Complete Analysis of YOLOv8 Decoding Process
Table of Contents
Complete Analysis of YOLOv8 Decoding Process
This article provides a detailed analysis of prediction decoding and post-processing mechanisms in the YOLOv8 object detection algorithm, including key components such as DFL (Distribution Focal Loss) decoding and Non-Maximum Suppression (NMS).
Table of Contents
- 1. Prediction Decoding Process (decode_predictions)
- 2. Post-processing Workflow (post_process)
- 3. Core Method Analysis
- 4. Complete Code Reference
1. Prediction Decoding Process (decode_predictions)
YOLOv8 adopts an anchor-free design, where the prediction decoding process converts network outputs into standard bounding box format. The entire process can be divided into several key steps:
1.1 Grid Point Generation
Generate reference point coordinates and corresponding stride values for each feature map:
# Generate anchor points and corresponding strides
anchors, strides = (x.transpose(0, 1) for x in
self.make_anchors(predictions[1], self.stride, 0.5))

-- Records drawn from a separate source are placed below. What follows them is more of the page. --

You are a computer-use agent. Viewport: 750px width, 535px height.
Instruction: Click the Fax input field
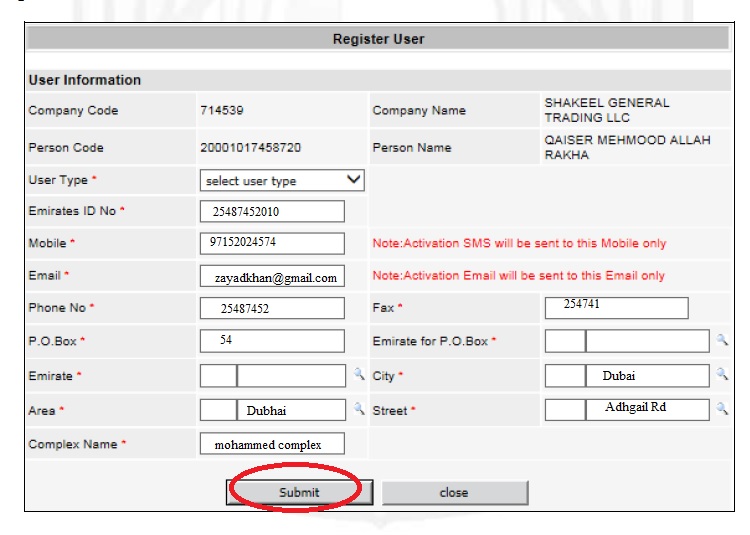coord(617,307)
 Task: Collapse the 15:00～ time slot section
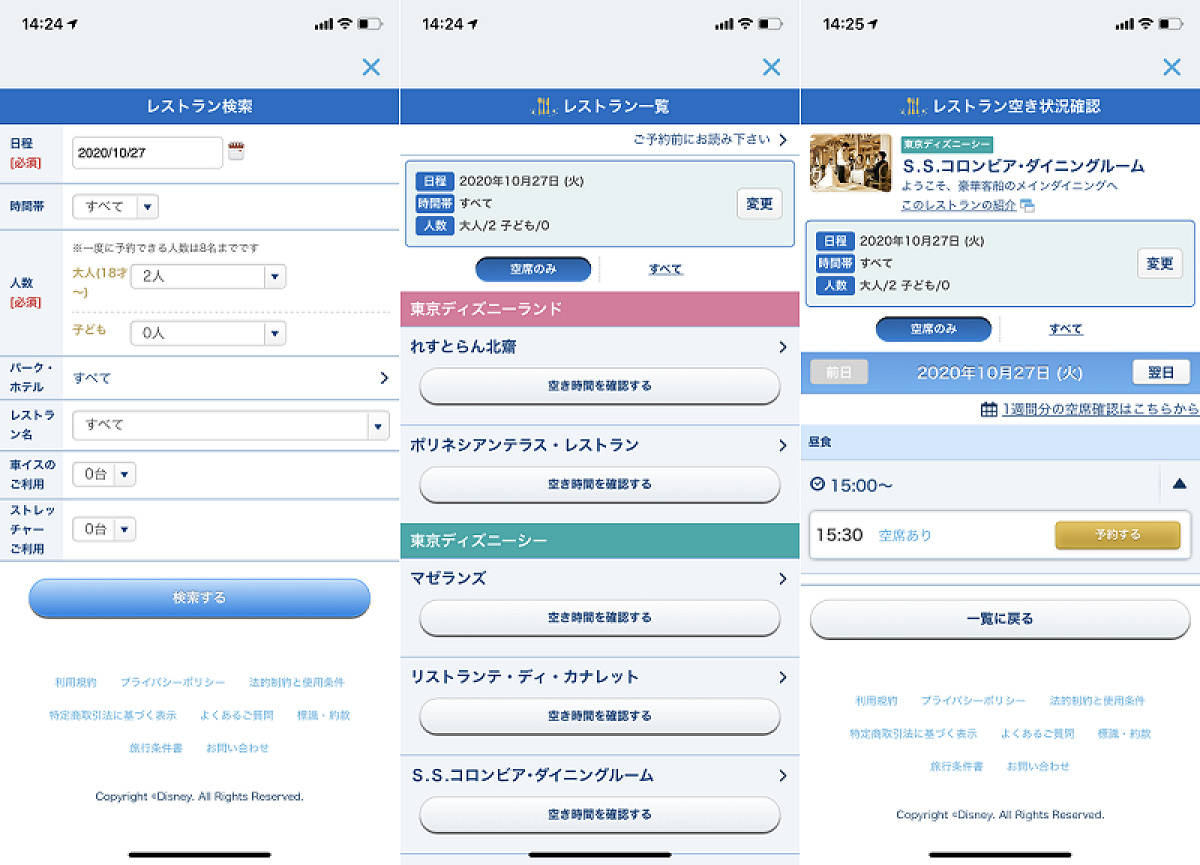pos(1179,484)
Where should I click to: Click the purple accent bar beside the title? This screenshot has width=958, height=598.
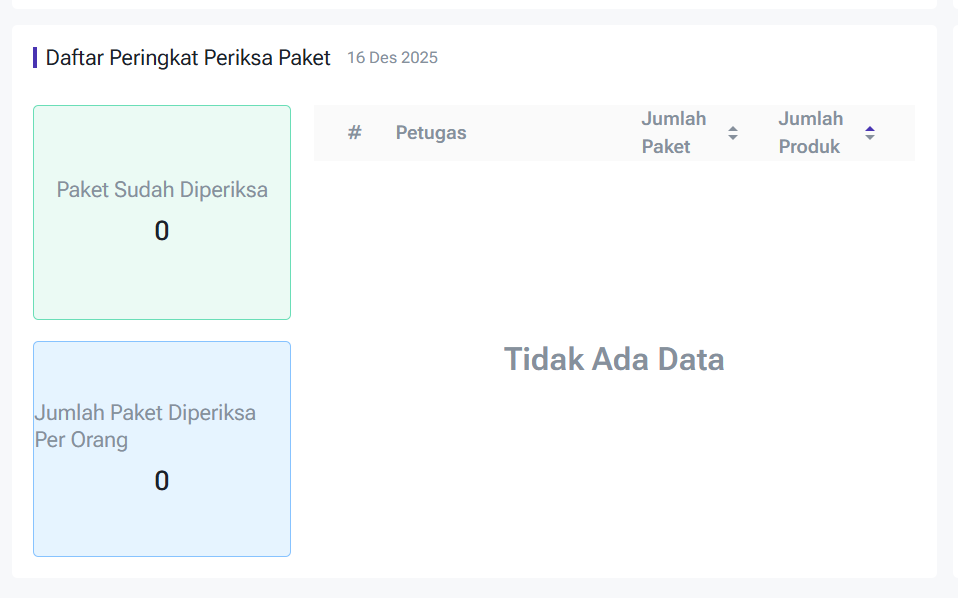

# anchors: grid point coordinates for all feature maps
# strides: corresponding stride values (8/16/32)
This step accomplishes:
- Generating grid points for three feature maps (P3/P4/P5)
- Generating corresponding stride values (P3:8, P4:16, P5:32)
1.2 Feature Map Processing
Process prediction results from three scales uniformly, separating bounding box and class predictions:
# Concatenate prediction results from three feature maps
x_cat = torch.cat([xi.view(1, self.nc + 16 * 4, -1) for xi in predictions[1]], 2)
# P3: (1, nc+64, 6400) # 80*80=6400
# P4: (1, nc+64, 1600) # 40*40=1600
# P5: (1, nc+64, 400) # 20*20=400
# Separate bounding box predictions and class predictions
box, cls = x_cat.split((16 * 4, self.nc), 1)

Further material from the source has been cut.